Tenslotte gebeurt er iets opvallends bij het percentage weglatingen van het verplichte argument. Bij de Frog Story laten zowel de eentalige als tweetalige kinderen minder verplichte argumenten weg dan bij het navertellen van het Busverhaal. Gezien het feit dat kinderen het Busverhaal eerst voorgelezen krijgen is dit een opvallende uitkomst. Een mogelijke verklaring hiervoor is dat kinderen het Busverhaal weliswaar eerst voorgelezen krijgen, maar niet alle doelzinnen even goed onthouden. Wanneer ze het Busverhaal dan zelf moeten vertellen proberen ze de doelzin wel te reproduceren, maar dit lukt niet helemaal.
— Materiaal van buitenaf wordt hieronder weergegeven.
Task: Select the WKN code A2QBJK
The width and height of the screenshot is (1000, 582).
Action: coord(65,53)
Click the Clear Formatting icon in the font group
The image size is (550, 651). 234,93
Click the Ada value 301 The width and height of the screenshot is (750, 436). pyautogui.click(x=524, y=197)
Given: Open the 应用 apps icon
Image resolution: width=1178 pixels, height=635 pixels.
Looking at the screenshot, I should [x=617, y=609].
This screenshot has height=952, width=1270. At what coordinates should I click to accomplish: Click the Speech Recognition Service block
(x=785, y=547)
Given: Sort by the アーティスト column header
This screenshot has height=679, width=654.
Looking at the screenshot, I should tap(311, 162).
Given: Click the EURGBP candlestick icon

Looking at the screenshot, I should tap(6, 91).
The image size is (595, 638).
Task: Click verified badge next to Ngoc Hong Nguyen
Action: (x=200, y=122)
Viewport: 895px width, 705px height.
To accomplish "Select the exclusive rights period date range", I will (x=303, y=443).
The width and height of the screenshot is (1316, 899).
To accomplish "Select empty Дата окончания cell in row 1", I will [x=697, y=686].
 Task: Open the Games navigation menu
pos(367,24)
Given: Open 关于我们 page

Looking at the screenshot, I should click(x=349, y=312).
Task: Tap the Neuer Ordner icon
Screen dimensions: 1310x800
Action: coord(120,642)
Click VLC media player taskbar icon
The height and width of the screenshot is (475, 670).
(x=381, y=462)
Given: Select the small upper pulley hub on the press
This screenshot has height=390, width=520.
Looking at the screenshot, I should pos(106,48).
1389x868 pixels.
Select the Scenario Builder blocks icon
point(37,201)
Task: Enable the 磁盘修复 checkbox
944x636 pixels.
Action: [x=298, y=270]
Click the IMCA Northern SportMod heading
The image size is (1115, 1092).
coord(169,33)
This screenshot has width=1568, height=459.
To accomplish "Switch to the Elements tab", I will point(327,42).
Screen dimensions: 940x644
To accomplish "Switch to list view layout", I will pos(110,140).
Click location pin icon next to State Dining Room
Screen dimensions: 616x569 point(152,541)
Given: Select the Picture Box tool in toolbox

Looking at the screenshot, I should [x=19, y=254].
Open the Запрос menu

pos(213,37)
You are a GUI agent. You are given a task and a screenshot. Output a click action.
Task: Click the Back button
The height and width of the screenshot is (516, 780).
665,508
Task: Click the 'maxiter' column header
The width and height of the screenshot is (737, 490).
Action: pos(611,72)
Daarom laten ze bepaalde delen van een zinsconstructie weg. In deze studie is dat vaak het verplichte argument. Bij de Frog Story hebben de kinderen de mogelijkheid om het verhaal zelf vorm te geven en zelf de woorden te kiezen die ze willen gebruiken. In deze studie resulteert dat bij die verteltaak in weinig weggelaten verplichte argumenten.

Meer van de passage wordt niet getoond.